Расследование Навального о "дворце Путина"

Все снова обрекается на тотальную немоту общества перед властью

– Но может при этом разниться запрос на справедливость от нации к нации? Может, в США и Германии этот запрос решается либерализмом или либеральным социализм, а в России из-за каких-то особенностей культуры люди найдут справедливой другую форму порядка, государственного устройства?

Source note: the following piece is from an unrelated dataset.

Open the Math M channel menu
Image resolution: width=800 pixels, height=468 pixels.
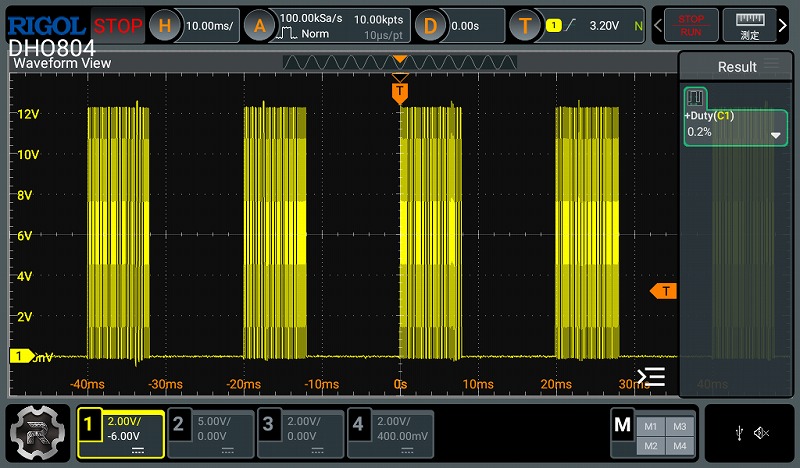pyautogui.click(x=622, y=426)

– Каждое общество решает по-своему, выстраивает конфигурацию именно того представления о справедливости, которая для него предпочтительна. Это связано с индивидуальными траекториями политического развития стран. Но в России нет системы представительства интересов, почти нет каналов артикуляции облачного, интуитивного права. В конце нулевых я пытался установить контакт с партией "Справедливая Россия", потому что мне казалось, что у нас есть общие сюжеты, поскольку мы занимаемся идеей справедливости. Но у них не было даже элементарных представлений об этом и никакого стремления их прояснить. В Кремле просто решили слить партию пенсионеров, партию бюджетников и так далее, – и сделать партию "Справедливая Россия". Но даже это никак не работало, потому что не было механизмов артикуляции общественных запросов, а все было делегировано ручному управлению. Не общество решало для себя, какая модель справедливости является предпочтительной, а какие-то кремлевские чиновники. А сегодня мы видим, что всякие попытки Навального заявить альтернативное видение справедливости жесточайшим образом пресекаются, и все снова обрекается на тотальную немоту общества перед властью.